-------- Supplied material
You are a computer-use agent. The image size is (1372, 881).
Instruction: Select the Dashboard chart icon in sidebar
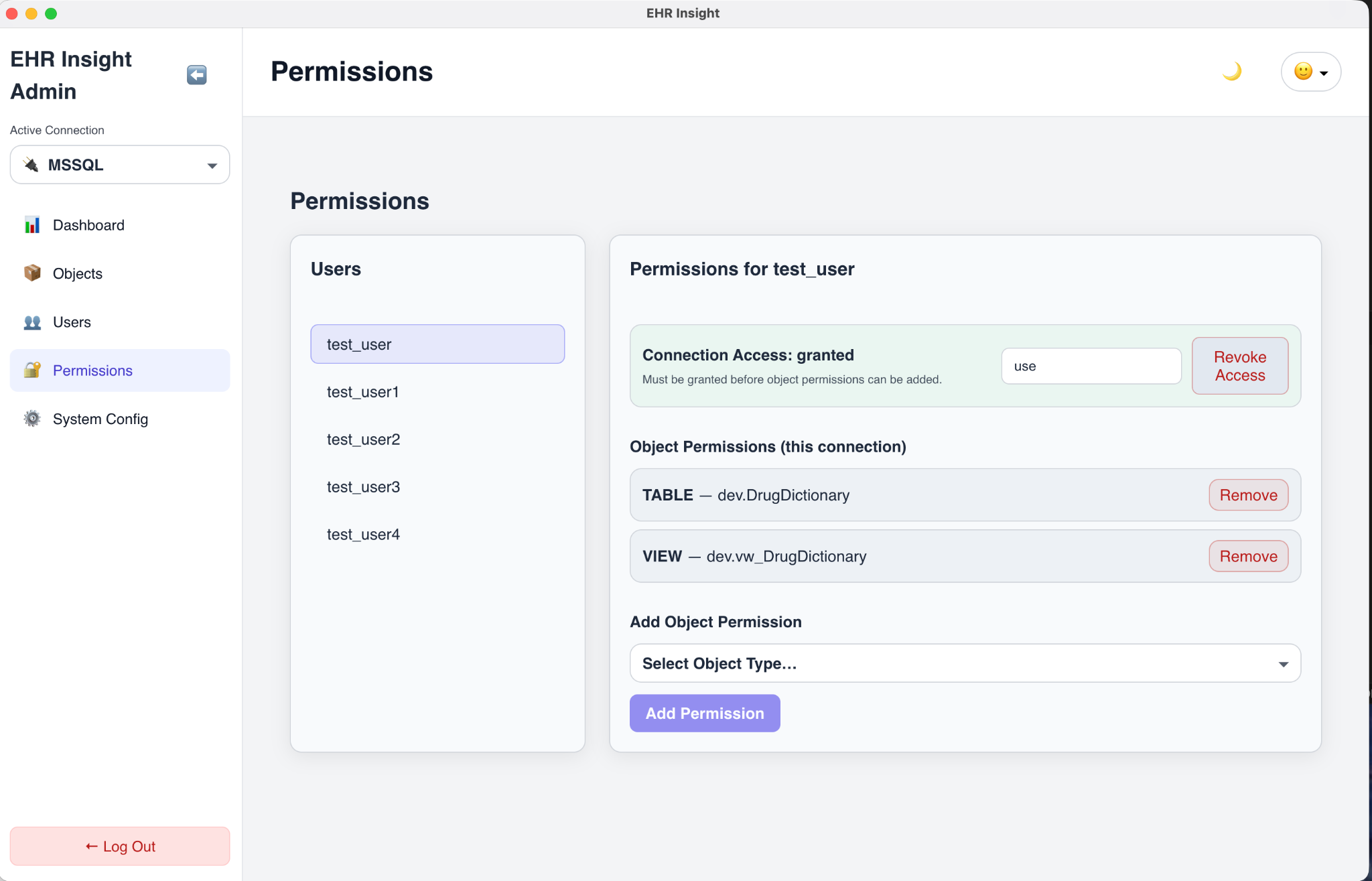(x=31, y=225)
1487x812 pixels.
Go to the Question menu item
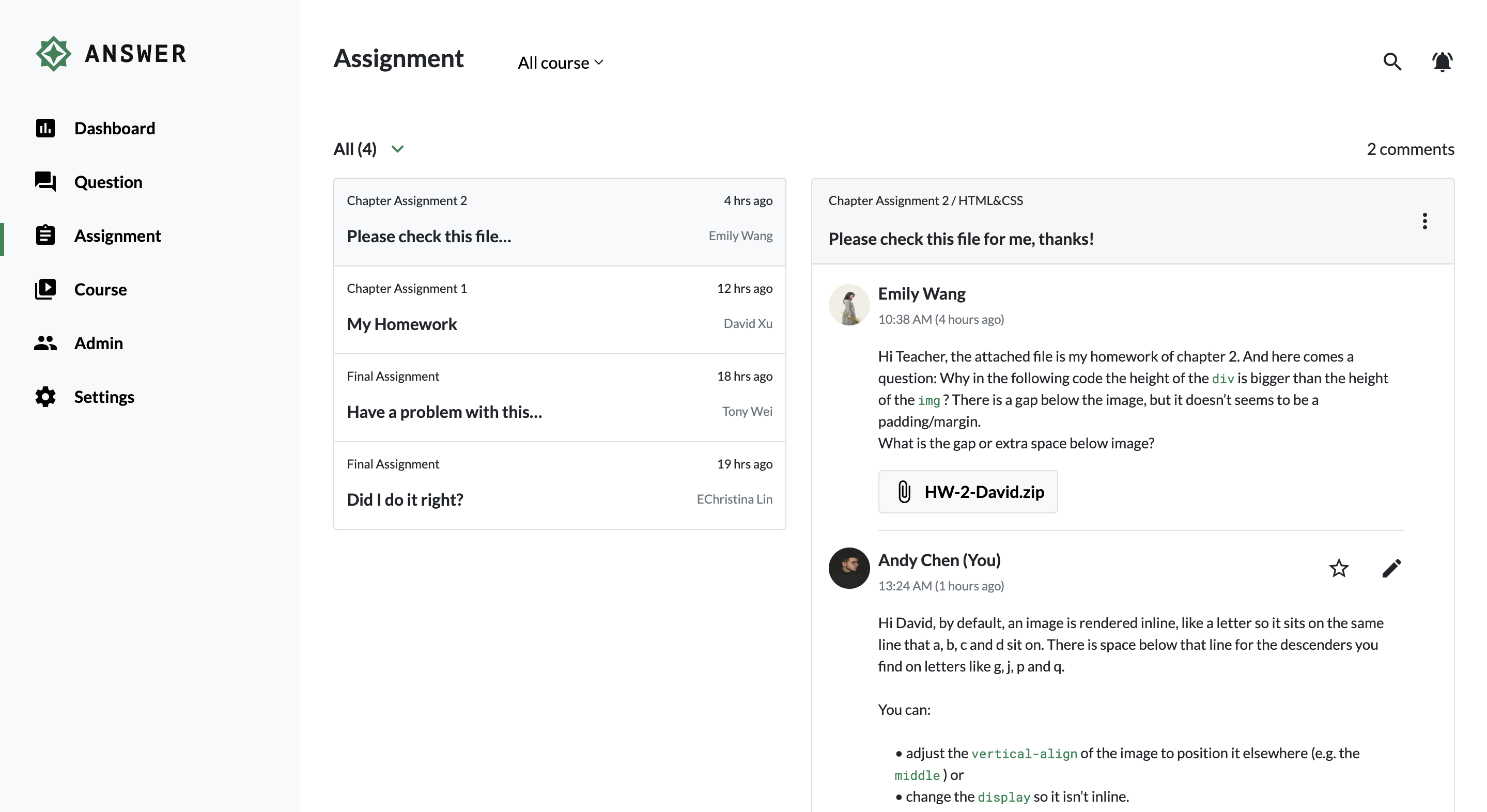[108, 182]
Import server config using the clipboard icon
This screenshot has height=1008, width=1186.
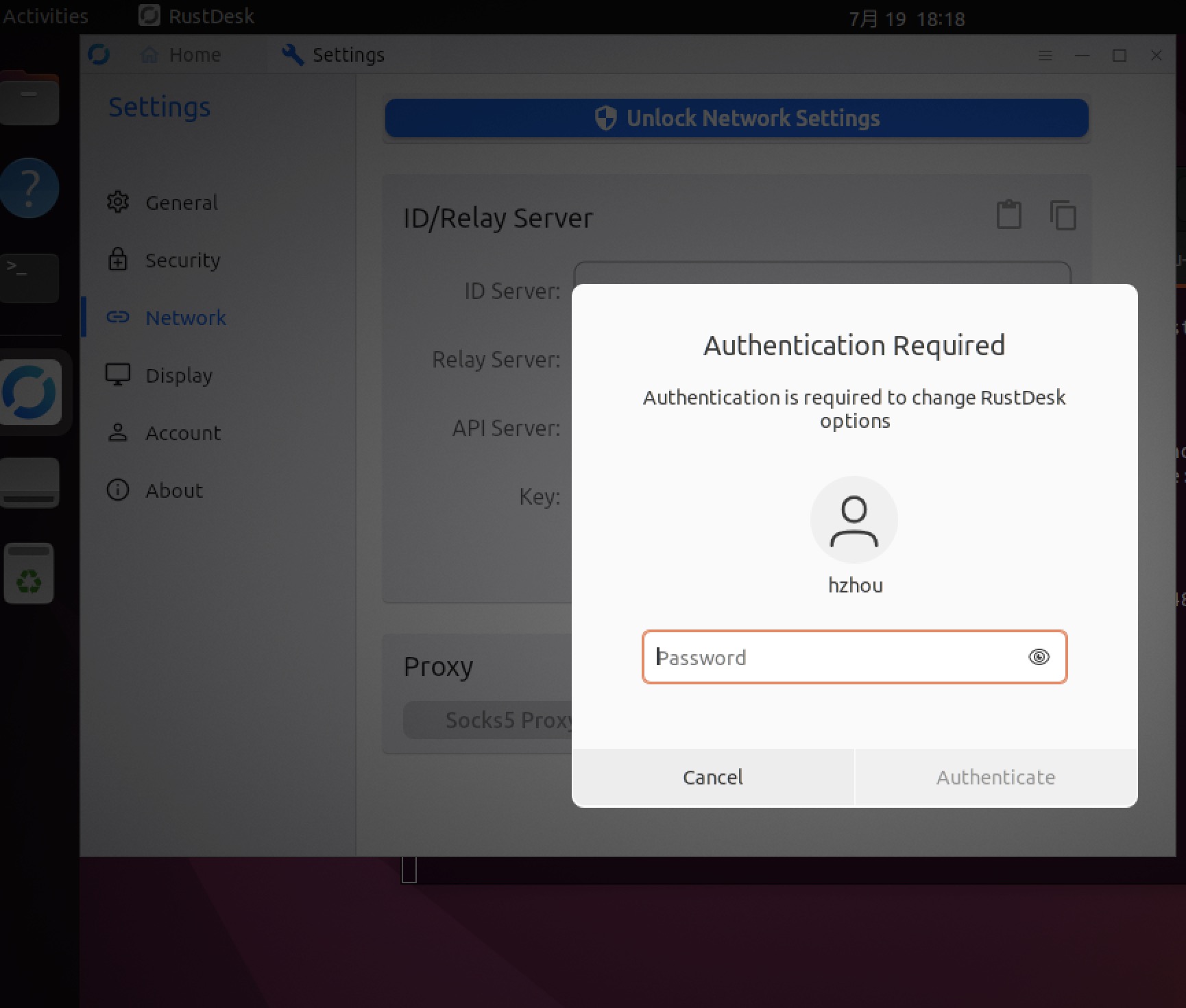(x=1008, y=215)
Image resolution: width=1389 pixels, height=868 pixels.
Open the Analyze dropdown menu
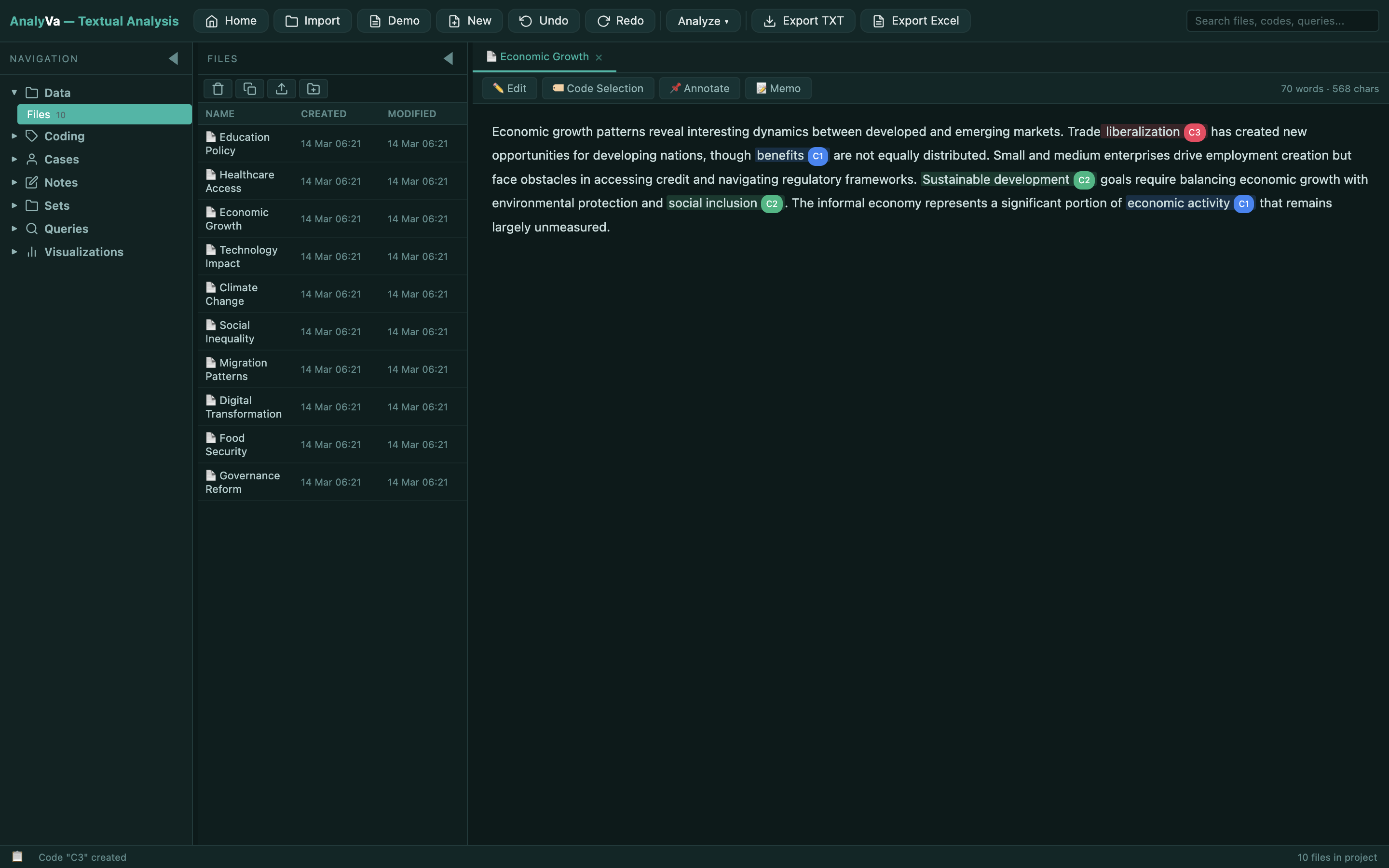(x=703, y=21)
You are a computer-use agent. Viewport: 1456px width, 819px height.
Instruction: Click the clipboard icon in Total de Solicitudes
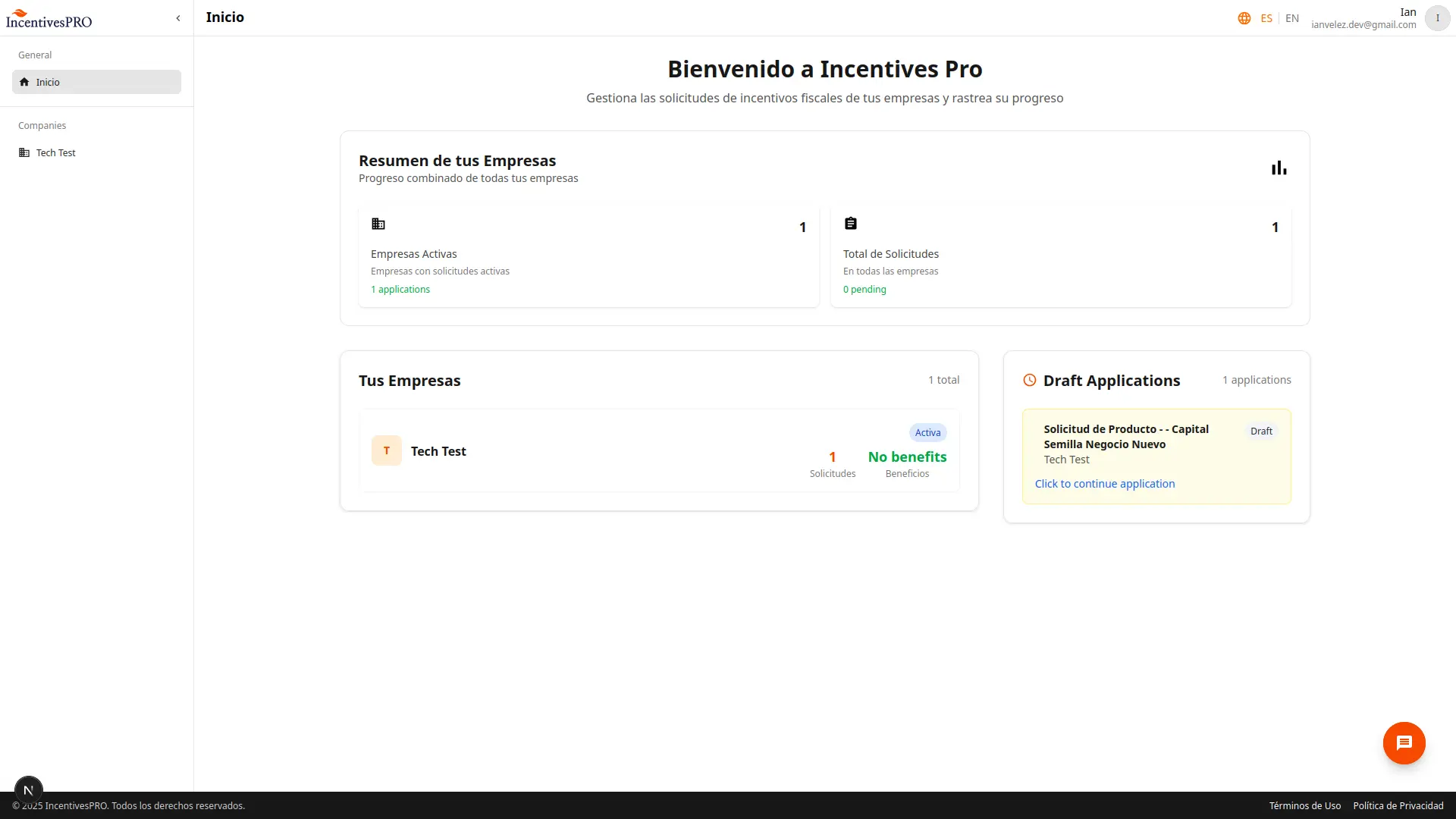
----------------
* [What to work on]:
This task calls for the lines from the line holding "You are a computer-use agent. Viewport: 1456px" through the last line above, restated word for word with both ends included and the pictures dropped.

* [Solution to the problem]:
You are a computer-use agent. Viewport: 1456px width, 819px height.
Instruction: Click the clipboard icon in Total de Solicitudes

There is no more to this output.